Pryde keeps pushing

The YouTube sensation talks depression, transition, and motivation.

August 11, 2015

Photos courtesy of Bryan Chong

It’s about 10:00 p.m. in a Brampton, ON McDonald’s, and Pryde, a.k.a. Russell Llantino, is staring into the distance as he sips an iced coffee.

A few years ago it might have been an Arizona Iced Tea instead of the coffee and Hennessey habits he now talks about in his songs. Pryde, then D-Pryde, gained a massive following at an early age from his comedic YouTube videos and explosively popular rap covers. He was a young kid growing up in the Toronto suburb of Brampton expressing himself through these videos — videos that landed him a record deal with Mars Music Group at the age of 16. It felt like his dreams came true, but as he reflects now, they came with a cost.

“Man, I missed out on so much,” says Llantino. “Like, I was 16 going on 21. I missed things like my high school prom. Of course I never got to finish high school. I don’t regret that, I don’t really regret anything in life, actually. It was just like a missing piece, you know?”

YouTube helped Pryde gain the following he has today, but it was a double edged sword — People didn’t take him seriously, simply dubbing him the “YouTube artist.”


In recent years, Pryde found himself struggling to pretend to be someone he wasn’t anymore; the familiar artist’s path of trying to grow and mature without losing the fan base that has grown to love “the old D-Pryde.”

What that means to Llantino is breaking away from the “YouTube artist” moniker. He’s toured with J. Cole, Sammy Adams, Down With Webster, and Son Real, among others. After the release of his EP Canal And Richvale in summer 2013, the single “Lifted” took over the radio. He was featured on MuchMusic, named an artist to watch by XXL and MTV, packed out Toronto’s Mod Club venue, and — the Internet Holy Grail — was verified on Twitter. A few months later that buzz started to slow down, and 2014 came and went with no new D-Pryde projects released. Llantino was stifled at that time by the need for change. He wanted to break free from his signature sound.

“Right after Canal and Richvale I was in a huge personal depression,” says Pryde, recalling the months following his then biggest release to date. At that time, he was contemplating the maturation of his image. His interests were changing but he was stuck pretending that he was still his 16-year-old self. “I was like, ‘Should I just drop the D from my name?’ But I had somebody tell me not to. I was running through a huge personal conflict. I got so accustomed to being told what to do, I finally got molded into that, and it sucked you know? I had to work out of it, to finally find what I love. And now I love what I do.”

■ **Raw data**:
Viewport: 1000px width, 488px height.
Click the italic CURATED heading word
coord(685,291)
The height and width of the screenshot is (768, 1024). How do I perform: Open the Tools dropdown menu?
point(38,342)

■ **Your goal**:
Please output the part of the Pryde article above from "The YouTube sensation" to "an iced coffee.", word for word.

■ **Exercise result**:
The YouTube sensation talks depression, transition, and motivation.

August 11, 2015

Photos courtesy of Bryan Chong

It’s about 10:00 p.m. in a Brampton, ON McDonald’s, and Pryde, a.k.a. Russell Llantino, is staring into the distance as he sips an iced coffee.